Section10Linear Regression¶ permalink

One of the most important techniques for constructing empirical models in math modeling is regression, most frequently linear regression (but we'll want to consider non-linear regression as well). So, usually when we think of linear things, we think of straight line functions:

\(y(x)=a+bx\)

But if you're willing to go into higher dimensions, then planes are linear functions (and so on into higher and higher dimensions):

\(z(x,y)=a+bx+cy\)

They're linear in \(x\) and linear in \(y\). But it's also important to realize that these two kinds of functions are linear in their parameters (\(a\), \(b\), \(c\)) too. And for that reason, we can use the process of linear regression to find appropriate models non-linear in \(x\). So we can fit quadratics, say, and even more complicated functions (such as sums of sines and cosines).

Subsection10.1¶ permalink

We start by converting our linear equation, given in slope-intercept form, into vector notation: we write \(y(x)\) as a so-called "inner product" of a "row vector" and a "column vector", \begin{equation*} y(x)=a+bx=1*a+x*b= \rowvec{ 1 \amp x} \colvec{ a \\ b} % \indefiniteintegral{f(x)}{x} \end{equation*} Now we'd like this to be a line so wonderful that every point fits it, so that \begin{equation*} \begin{array}{cc} y_1=a+bx_1= \amp \rowvec{ 1 \amp x_1}\colvec{ a \\ b}\\ y_2=a+bx_2= \amp \rowvec{ 1 \amp x_2}\colvec{ a \\ b} \\ \vdots \amp \vdots \\ y_n=a+bx_n= \amp \rowvec{ 1 \amp x_n}\colvec{ a \\ b} \end{array} \end{equation*} Let's write that stack of equations in "matrix" and "vector" format: the matrix product on the right just acts like a bunch of inner products of vectors, as in the first example above: \begin{equation*} \left[ \begin{array}{c} y_1\\ y_2\\ \vdots\\ y_n \end{array} \right]_{n \times 1} = \left[ \begin{array}{cc} 1 \amp x_1\\ 1 \amp x_2\\ \vdots \amp \vdots \\ 1 \amp x_n \end{array} \right]_{n \times 2} \colvec{ a \\ b}_{2 \times 1} \end{equation*}

On the left, we have a column vector (call it \(\u{y}\) -- notation: an underline means that it's a vector, and we are going to assume that vectors are column vectors -- tall and thin, not short and wide);
on the right we have a matrix, call it \(X\) (note the notation: capital letters are usually matrices), and
on the far right a column vector of parameters (call it \(\u{\beta}\)): \begin{equation*} \u{\beta}=\colvec{ a \\ b} \end{equation*}

It's \(\u{\beta}\) that we'd like to solve for -- we know everything else!
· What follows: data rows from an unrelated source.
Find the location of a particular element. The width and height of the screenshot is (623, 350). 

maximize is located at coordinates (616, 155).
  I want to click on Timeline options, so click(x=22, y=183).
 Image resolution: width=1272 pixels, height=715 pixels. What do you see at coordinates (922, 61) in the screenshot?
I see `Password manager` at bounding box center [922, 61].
Observe that we have written the dimensions of each object at the bottom right. Vectors are really just narrow matrices.

Written as an equation, we have

\begin{equation*}\u{y}=X\u{\beta}\end{equation*}

which looks linear! Our job is to find \(\u{\beta}\), the "slope vector".

I hope that your impulse is to "divide by X" - but we're not sure what that means for matrices. In fact, it turns out that it's meaningless unless \(X\) is square (that is, \(n=2\) in this case, so that there are two rows and two columns).

If \(X\) IS square, \(2 \times 2\), then we should be able to find a unique line, provided the two points are distinct (i.e., they're not the same point!). This is because there's a unique line passing through two distinct points.

Otherwise, if there are more than two points, then we can find a unique line only if the points are colinear - that is, they all fall exactly on the same line. And we don't expect this to happen, except by dumb luck. So generally our line won't fit all the points. We want to find some way to choose the "best line", of course. So how do we proceed?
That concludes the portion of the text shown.